Fear and Loathing

So, the unthinkable happened and here we are facing down the idea of a Trump presidency for the next four years. Clearly it is the most deeply divided that the nation has been a long long time – certainly since the Nixon era, possibly since the Civil War and Reconstruction. It is bringing out the worst in our nation already and signs are that it will simply continue to spiral downwards with both sides getting more entrenched and extreme. I’m no fan of Trump, voted for Hillary even though she has her flaws, but it is over with now and we have to live with the results, so I’m trying to look for some good things to hang on to for the upcoming four years. So here goes – some thoughts on the silver-ish linings in the storm clouds encompassing our nation:

1. Neither party is going to be able to ignore the result of this election or the concerns of ‘the little people’ be they liberal or conservative. If they do, ‘the little people’ will rise up and hand them big surprises in any future elections.

2. The Republicans now control the mechanics of governance, both at the federal and largely, also at the state and local level, more so than at any time since the 1920s. So, now, they will have to actually govern, not sit on the sidelines and obstruct. While some (or actually, most) of their agenda isn’t something I support, at least they will have the chance to break the gridlock, and they will be accountable for the consequences of their agenda and people will have a chance to see how their policies actually impact the lives of ordinary citizens. In short, they are the dog that actually caught the semi they were chasing – let’s see what they do with it!

3. It seems inevitable to me that once in the highest office in the land, Trump will be incapable of restraint and that, finally, he will be seen for what he really is, and, one hopes and prays, impeached. Don’t really like Pence, but at least he seems sane. Or at least saner.

4. Millenials, minorities of all stripes, and, indeed, everyone else out there on both sides of the political divide have seen what can happen if you DON’T vote, so maybe they’ll get out there next time and cast their ballots. Our voter turnout in this nation is disgraceful. Maybe this will be the cattle prod necessary to get people to the polls.

5. The patently bizarre Electoral College has delivered the second president who didn’t receive the majority of the popular vote in 20 years. It is time it was revised or scrapped in the entirety.

6. It is also time to remove the setting of congressional districts from the hands of self interested legislators and put it in the hands of a computer, although since both 5 and 6 favor the party currently in power this isn’t likely to happen, but the election brought the flaws in both systems to the forefront, and perhaps they will become agenda items for the loyal or not so loyal opposition.

7. In one area where I DO agree with candidate (now president elect) Trump – we need to really ramp up our investment in America’s infrastructure – roads, bridges, train system, schools, municipal water etc. etc. This could also bring new jobs and improved economies to some of the hardest hit areas of the nation.  Let us hope that this is one campaign promise that WILL be kept.

MATERIAL SHOWN:
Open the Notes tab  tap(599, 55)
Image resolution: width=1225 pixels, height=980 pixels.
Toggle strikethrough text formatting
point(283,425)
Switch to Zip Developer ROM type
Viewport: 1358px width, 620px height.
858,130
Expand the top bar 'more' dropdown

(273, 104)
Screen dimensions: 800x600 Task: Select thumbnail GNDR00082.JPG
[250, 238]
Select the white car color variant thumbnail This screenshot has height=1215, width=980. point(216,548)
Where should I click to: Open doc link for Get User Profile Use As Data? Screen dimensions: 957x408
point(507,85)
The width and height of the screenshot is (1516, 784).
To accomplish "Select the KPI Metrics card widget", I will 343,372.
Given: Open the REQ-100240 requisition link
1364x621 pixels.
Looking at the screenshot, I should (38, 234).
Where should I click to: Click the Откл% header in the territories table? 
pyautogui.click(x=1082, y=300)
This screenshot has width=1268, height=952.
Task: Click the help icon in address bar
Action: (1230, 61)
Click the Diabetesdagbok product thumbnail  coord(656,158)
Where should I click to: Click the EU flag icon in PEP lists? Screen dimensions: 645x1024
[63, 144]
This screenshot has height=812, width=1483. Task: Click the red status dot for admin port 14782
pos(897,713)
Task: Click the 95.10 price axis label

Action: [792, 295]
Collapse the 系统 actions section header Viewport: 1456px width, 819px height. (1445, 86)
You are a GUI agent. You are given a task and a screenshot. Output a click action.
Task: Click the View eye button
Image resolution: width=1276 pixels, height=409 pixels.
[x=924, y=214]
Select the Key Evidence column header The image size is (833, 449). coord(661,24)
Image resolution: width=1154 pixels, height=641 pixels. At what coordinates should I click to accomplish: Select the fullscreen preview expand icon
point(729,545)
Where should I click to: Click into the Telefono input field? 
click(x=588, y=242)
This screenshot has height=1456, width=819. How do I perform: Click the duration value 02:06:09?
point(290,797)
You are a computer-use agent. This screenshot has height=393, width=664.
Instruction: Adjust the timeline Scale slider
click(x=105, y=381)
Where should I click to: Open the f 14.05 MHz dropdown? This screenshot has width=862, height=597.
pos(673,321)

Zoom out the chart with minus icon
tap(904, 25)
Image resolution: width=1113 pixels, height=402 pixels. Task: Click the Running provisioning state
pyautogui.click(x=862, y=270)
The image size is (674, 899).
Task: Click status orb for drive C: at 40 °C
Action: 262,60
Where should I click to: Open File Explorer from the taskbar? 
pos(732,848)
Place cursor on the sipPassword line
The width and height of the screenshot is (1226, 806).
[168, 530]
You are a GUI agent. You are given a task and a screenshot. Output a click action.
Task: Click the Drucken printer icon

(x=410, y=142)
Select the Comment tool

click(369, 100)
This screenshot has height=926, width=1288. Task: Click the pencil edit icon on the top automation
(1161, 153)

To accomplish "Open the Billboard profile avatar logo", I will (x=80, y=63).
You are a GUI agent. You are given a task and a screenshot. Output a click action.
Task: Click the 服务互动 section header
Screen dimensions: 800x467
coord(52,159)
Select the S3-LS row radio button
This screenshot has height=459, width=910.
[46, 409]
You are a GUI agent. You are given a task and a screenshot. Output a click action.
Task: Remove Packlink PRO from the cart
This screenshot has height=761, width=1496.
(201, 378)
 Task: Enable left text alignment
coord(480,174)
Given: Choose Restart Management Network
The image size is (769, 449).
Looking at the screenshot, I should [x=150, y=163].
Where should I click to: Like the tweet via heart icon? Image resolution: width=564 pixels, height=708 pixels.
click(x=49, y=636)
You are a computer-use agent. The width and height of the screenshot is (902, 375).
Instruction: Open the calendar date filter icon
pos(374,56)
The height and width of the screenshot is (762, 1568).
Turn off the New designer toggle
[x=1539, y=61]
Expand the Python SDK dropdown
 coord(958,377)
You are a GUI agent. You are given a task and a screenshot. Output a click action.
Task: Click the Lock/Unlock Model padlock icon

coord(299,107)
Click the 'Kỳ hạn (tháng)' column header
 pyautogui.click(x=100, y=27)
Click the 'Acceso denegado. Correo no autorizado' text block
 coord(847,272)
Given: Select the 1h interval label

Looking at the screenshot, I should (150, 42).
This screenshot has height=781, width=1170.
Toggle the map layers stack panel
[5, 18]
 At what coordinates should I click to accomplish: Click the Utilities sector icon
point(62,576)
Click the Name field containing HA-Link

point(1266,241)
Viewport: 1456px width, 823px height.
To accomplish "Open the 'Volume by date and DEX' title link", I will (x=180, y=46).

ACTIONS TO TAKE:
**1)** List the kinds of infrastructure that point 7 of the post about a Trump presidency names as needing more investment.
**2)** Answer these from the post about a Trump presidency:
(a) Whom did the writer vote for?
(b) Since what decade have Republicans not held this much control of governance?
(c) Into whose hands should the setting of congressional districts be put?
**3)** Quote the post about a Trump presidency between "4. Millenials, minorities" and "in the entirety.", inclusive.

RESPONSES BY TASK:
**1)** roads, bridges, train system, schools, municipal water

**2)**
(a) Hillary
(b) The 1920s
(c) A computer

**3)**
4. Millenials, minorities of all stripes, and, indeed, everyone else out there on both sides of the political divide have seen what can happen if you DON’T vote, so maybe they’ll get out there next time and cast their ballots. Our voter turnout in this nation is disgraceful. Maybe this will be the cattle prod necessary to get people to the polls.

5. The patently bizarre Electoral College has delivered the second president who didn’t receive the majority of the popular vote in 20 years. It is time it was revised or scrapped in the entirety.